**AIM**
Copy out every line of text in the rows below, word for word, and leave the pictures out of your answer.

**RECORDS FOR THE TASK**

┄┄┄┄┄┄┄┄┄┄

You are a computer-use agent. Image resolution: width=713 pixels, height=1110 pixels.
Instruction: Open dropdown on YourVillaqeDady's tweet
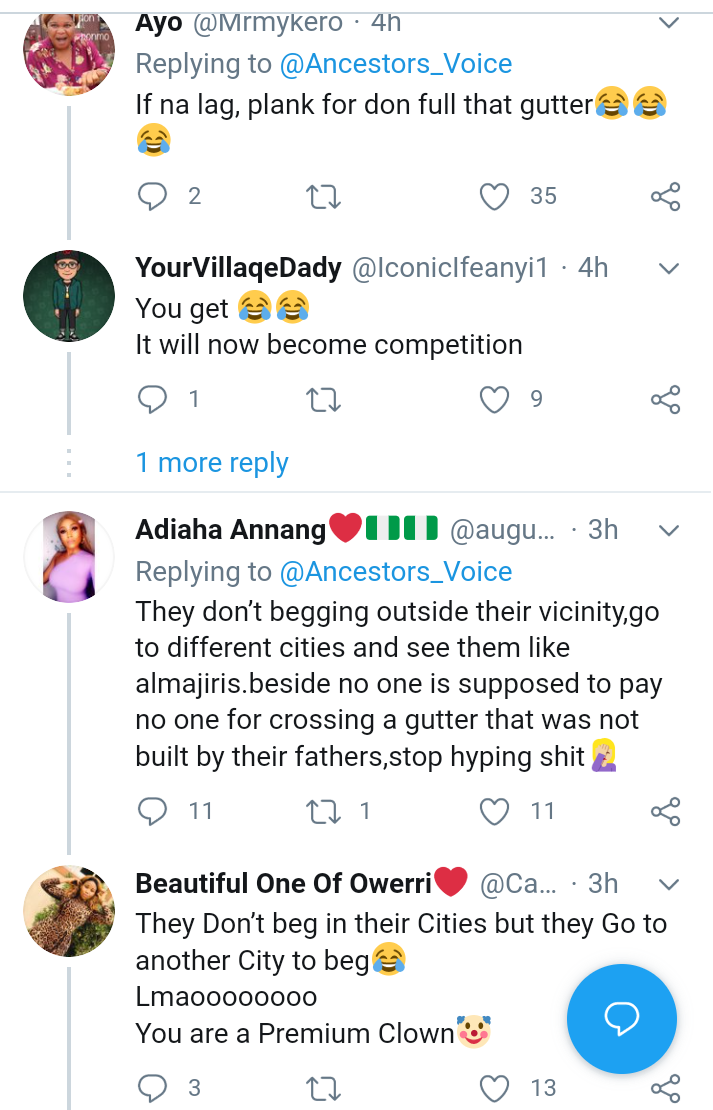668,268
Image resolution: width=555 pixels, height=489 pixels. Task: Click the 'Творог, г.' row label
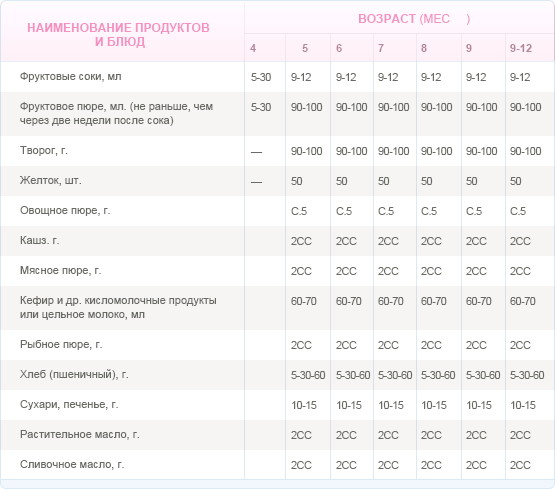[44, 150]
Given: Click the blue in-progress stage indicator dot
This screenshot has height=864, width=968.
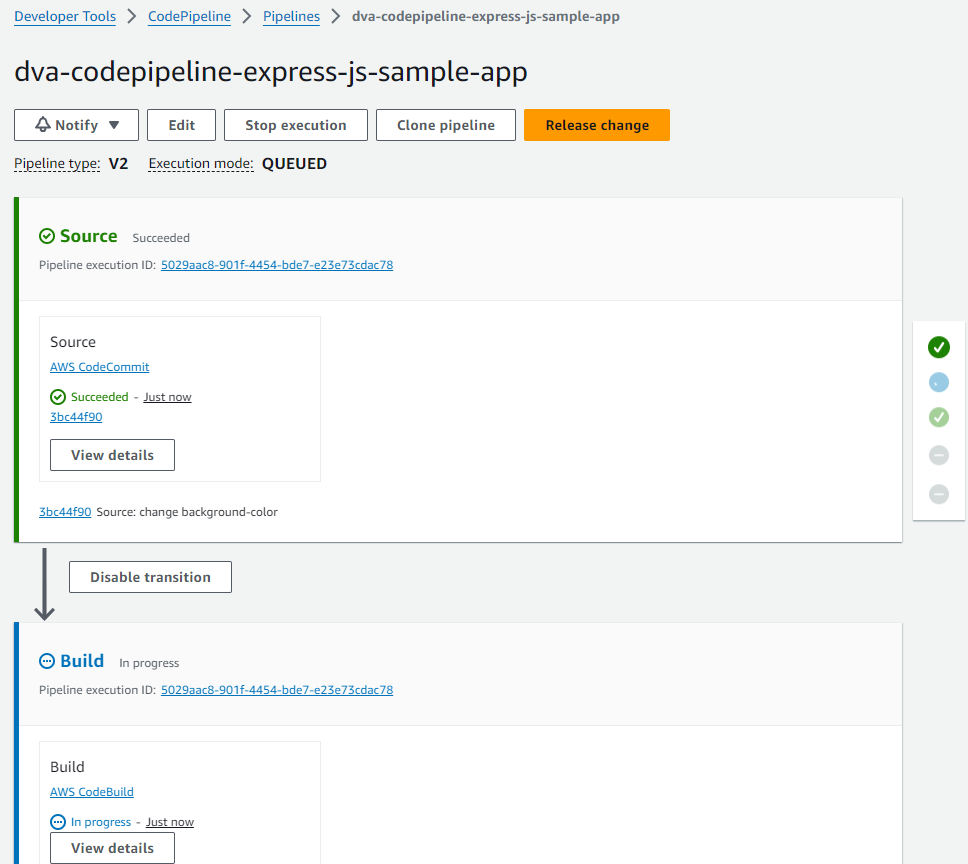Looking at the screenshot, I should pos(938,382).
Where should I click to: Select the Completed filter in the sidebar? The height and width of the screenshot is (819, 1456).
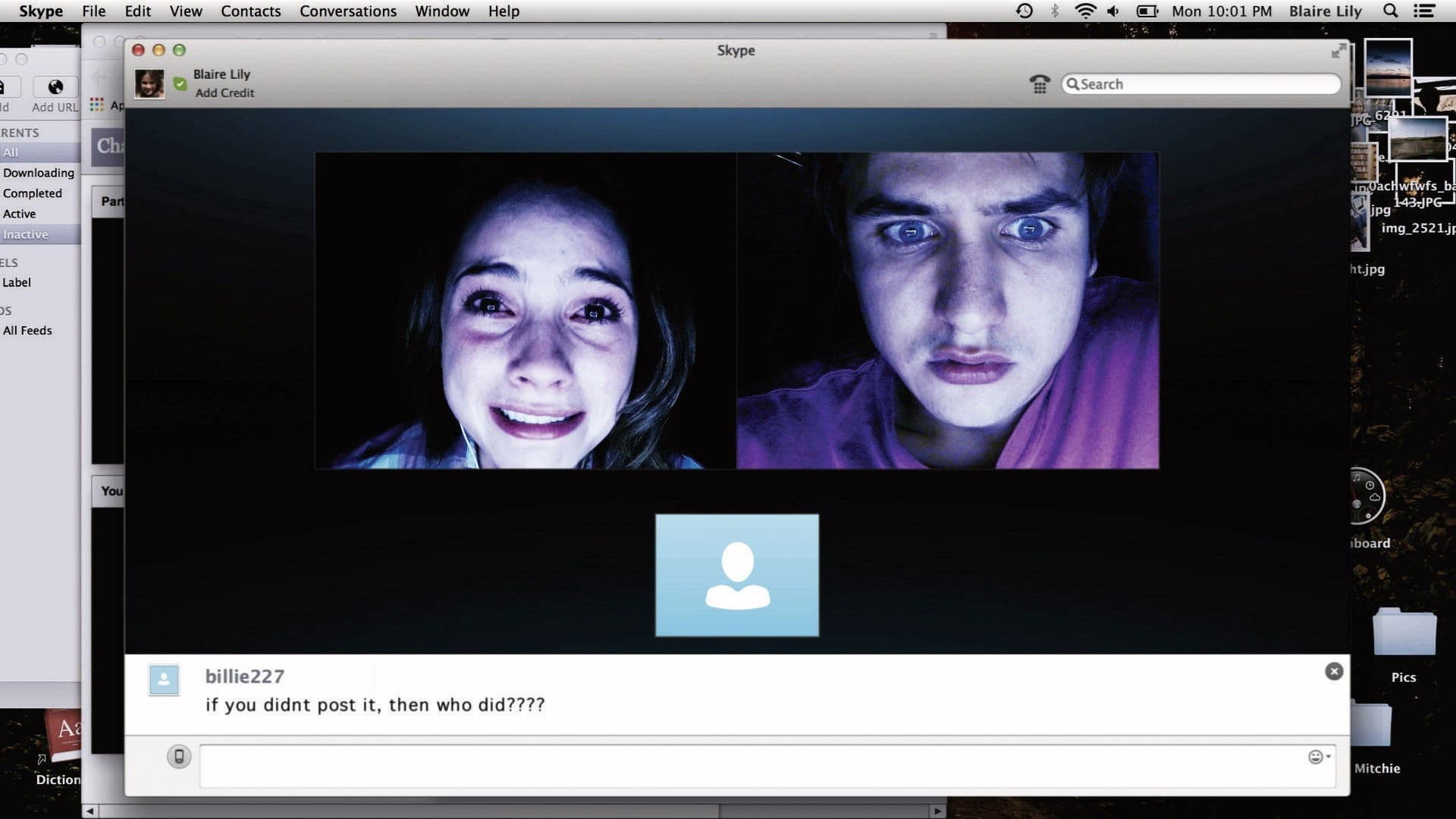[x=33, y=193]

┄┄┄┄┄┄┄┄┄┄

**THE SOLUTION**
You are a computer-use agent. Image resolution: width=713 pixels, height=1110 pixels.
Instruction: Open dropdown on YourVillaqeDady's tweet
668,268
Image resolution: width=555 pixels, height=489 pixels. Task: Click the 'Творог, г.' row label
[44, 150]
Given: Click the blue in-progress stage indicator dot
This screenshot has height=864, width=968.
Looking at the screenshot, I should pos(938,382).
Where should I click to: Select the Completed filter in the sidebar? The height and width of the screenshot is (819, 1456).
[x=33, y=193]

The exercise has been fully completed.